* Re: [E1000-devel] Sporadic packet loss observed with newer in-kernel drivers (5.2.15-k)
[not found] ` <9B4A1B1917080E46B64F07F2989DADD65347CC59@ORSMSX114.amr.corp.intel.com>
@ 2015-03-02 8:28 ` Daniel J Blueman
2015-03-02 22:49 ` Hisashi T Fujinaka
0 siblings, 1 reply; 2+ messages in thread
From: Daniel J Blueman @ 2015-03-02 8:28 UTC (permalink / raw)
To: Fujinaka, Todd
Cc: Steffen Persvold, e1000-devel@lists.sourceforge.net, netdev
Hi Todd,
Following up on this, since the packet loss doesn't occur when using the
out-of-tree driver but does when using the mainline driver, it's more
plausible that there's a driver behavioural difference causing this.

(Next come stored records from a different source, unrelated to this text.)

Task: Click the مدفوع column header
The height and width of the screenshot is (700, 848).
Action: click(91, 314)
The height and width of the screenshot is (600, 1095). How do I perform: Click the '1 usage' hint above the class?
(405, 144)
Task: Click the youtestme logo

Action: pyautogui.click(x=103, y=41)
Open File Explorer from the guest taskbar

After instrumenting MDI activity, a bunch of differences come from
force_speed_duplex() being called when the hardware is first
initialised, wherein hw->mac.autoneg is 0 only with the mainline driver
along this path:
igb_setup_copper_link+0x2a5/0x2c0
igb_copper_link_setup_igp+0xb7/0x210
igb_setup_copper_link_82575+0xd4/0x180
igb_setup_link+0x36/0x1c0
igb_init_hw_82575+0xba/0x330
igb_reset+0x15f/0x5e0
igb_sriov_reinit+0x88/0xc0
igb_pci_enable_sriov+0x115/0x200
igb_probe+0x4ae/0x11a0
local_pci_probe+0x40/0xa0
The same 6 setup_copper_link() calls occur (three per on-board adapter)
in the out-of-tree driver, however hw->mac.autoneg is always set; this
also fits with our findings that triggering autoneg prevent the packet loss.

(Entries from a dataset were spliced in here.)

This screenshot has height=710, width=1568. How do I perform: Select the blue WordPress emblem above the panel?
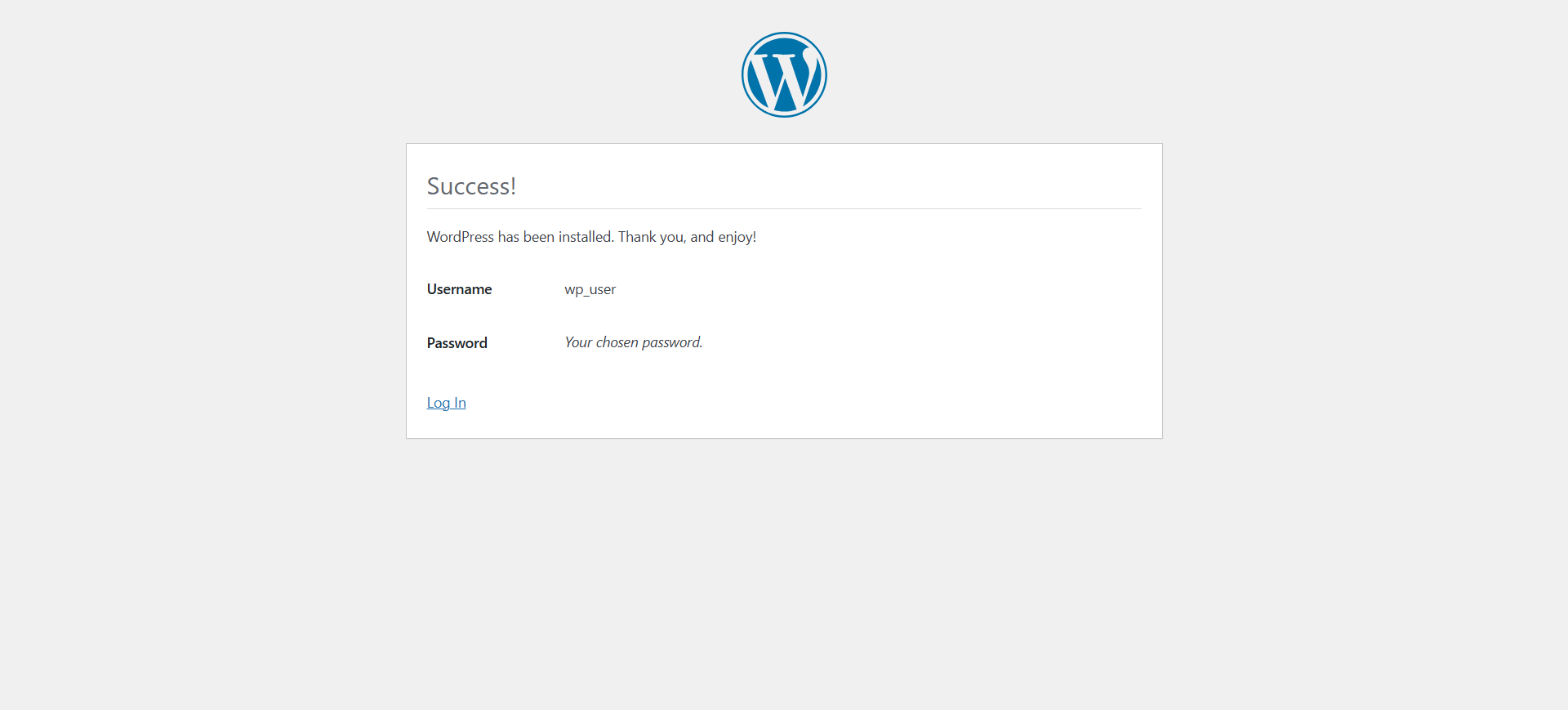click(783, 74)
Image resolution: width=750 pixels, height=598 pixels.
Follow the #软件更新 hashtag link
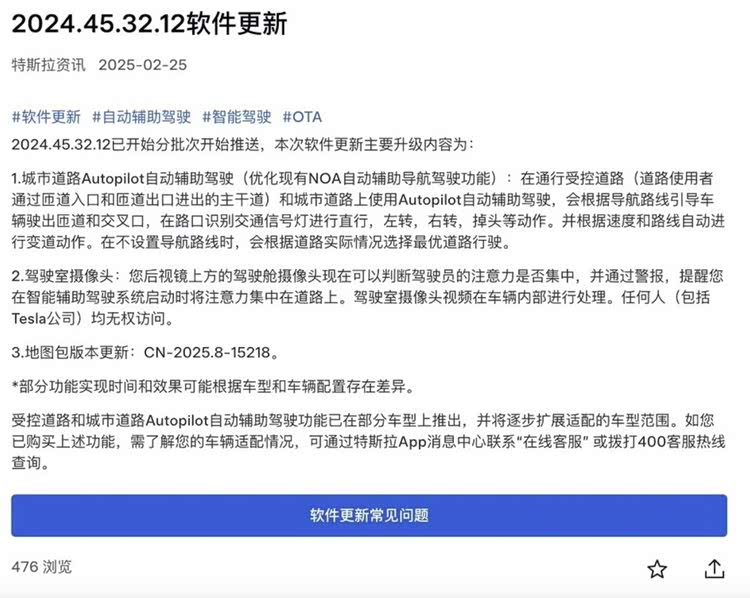pos(46,117)
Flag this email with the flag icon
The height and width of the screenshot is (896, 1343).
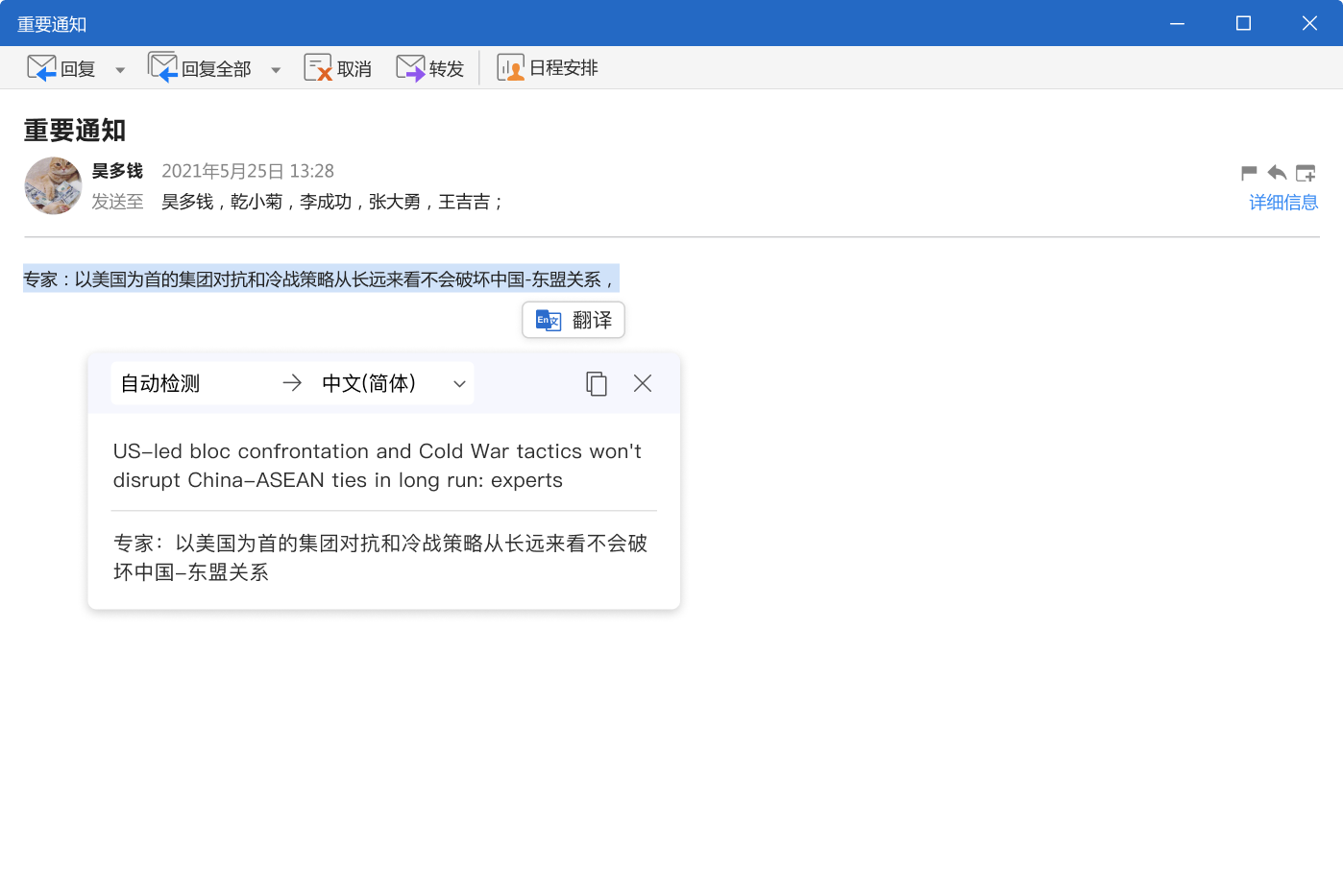pos(1249,173)
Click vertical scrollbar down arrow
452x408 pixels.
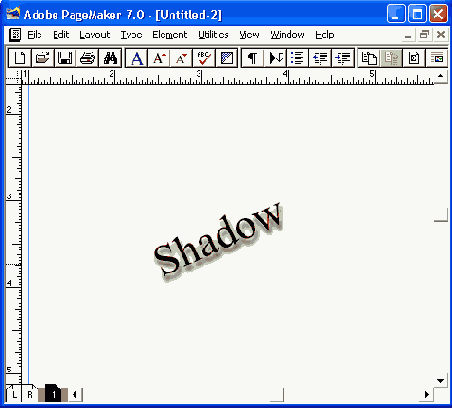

What's the expectation with value of hw->mac.autoneg?
Many thanks!
Daniel
On 30/12/2014 00:41, Fujinaka, Todd wrote:
> This could be a BIOS issue as well. If you can't track this down to a specific software bug, you'll have to file the issue with Supermicro and they'll contact us if they need our help.
>
> Todd Fujinaka
> Software Application Engineer
> Networking Division (ND)
> Intel Corporation
> todd.fujinaka@intel.com
> (503) 712-4565
>
> -----Original Message-----
> From: Steffen Persvold [mailto:sp@numascale.com]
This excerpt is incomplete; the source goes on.